I like to form my own opinions on people when I actually meet them and not through the filter of another one’s assessment of someone I have never met.

Bellatrix's avatar

It depends upon why I don’t like them. If I don’t like them because of the way they have treated me personally or a member of my family, I would be polite and nothing more and I would avoid having further contact with them. If my awareness of them is based on other people’s perspective of that person, I would give them the benefit of the doubt and be as I am with anyone else (but I would probably be cautious about getting too close until I could make my own mind up).

Dr_Lawrence's avatar

I try to be civil but not warm on meeting such a person. I make an effort not to encourage them to take an interest in me and I don’t share much about myself that might suggest any common interests. If that person asks me questions, I give short, vague answers that suggest my lack of interest.

TexasDude's avatar

I usually use an overly firm handshake a sarcastic “deee-lighted” to establish my dominance. Eye contact and a follow up with a devil may care attitude helps. I have terrified many a new boyfriend this way. Alpha as hell.

Pied_Pfeffer's avatar

Glenn Beck fits the description. I’d still be willing to shake his hand and sincerely listen to what he had to say until if and when it started to become annoying. Then I would bow out as gracefully as possible.
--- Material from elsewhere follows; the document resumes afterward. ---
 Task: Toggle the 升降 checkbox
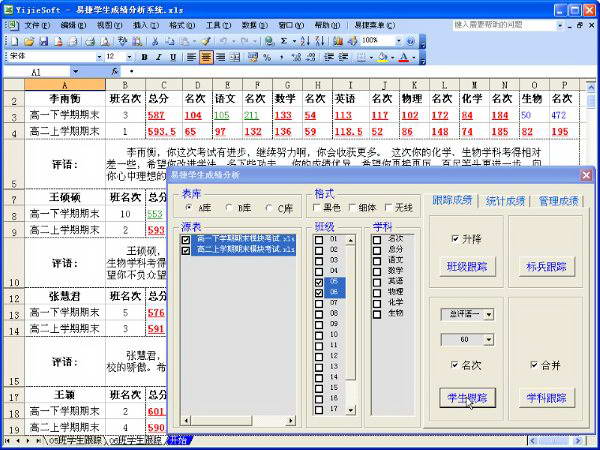455,239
As for what friends and co-workers have to say about someone I haven’t met yet, I’ve learned to take their opinions with a grain of salt. There have been one too many times when the opportunity finally arose to meet these disliked people. What I found is that they not only have a good side, but that what another might perceive to be a flaw is just that…their own opinion. In a few of these cases, my level of respect for the person disrespectfully speaking of another has gone down a notch. In fact, it makes me wonder what they say about me behind my back.

redfeather's avatar

I stay civil, or, if I want to make my friends laugh, I fawn over this person and act like they’re the best thing ever.

jamielynn2328's avatar

If I have preconceived notions prior to meeting someone, it is usually because of second, and third hand conversations. I try my hardest not to make solid judgments about people before I meet them.

However, if I get a bad feeling right when I meet someone, or if their behavior or mannerisms are instantly irritating to me, I quietly maneuver myself away from the situation.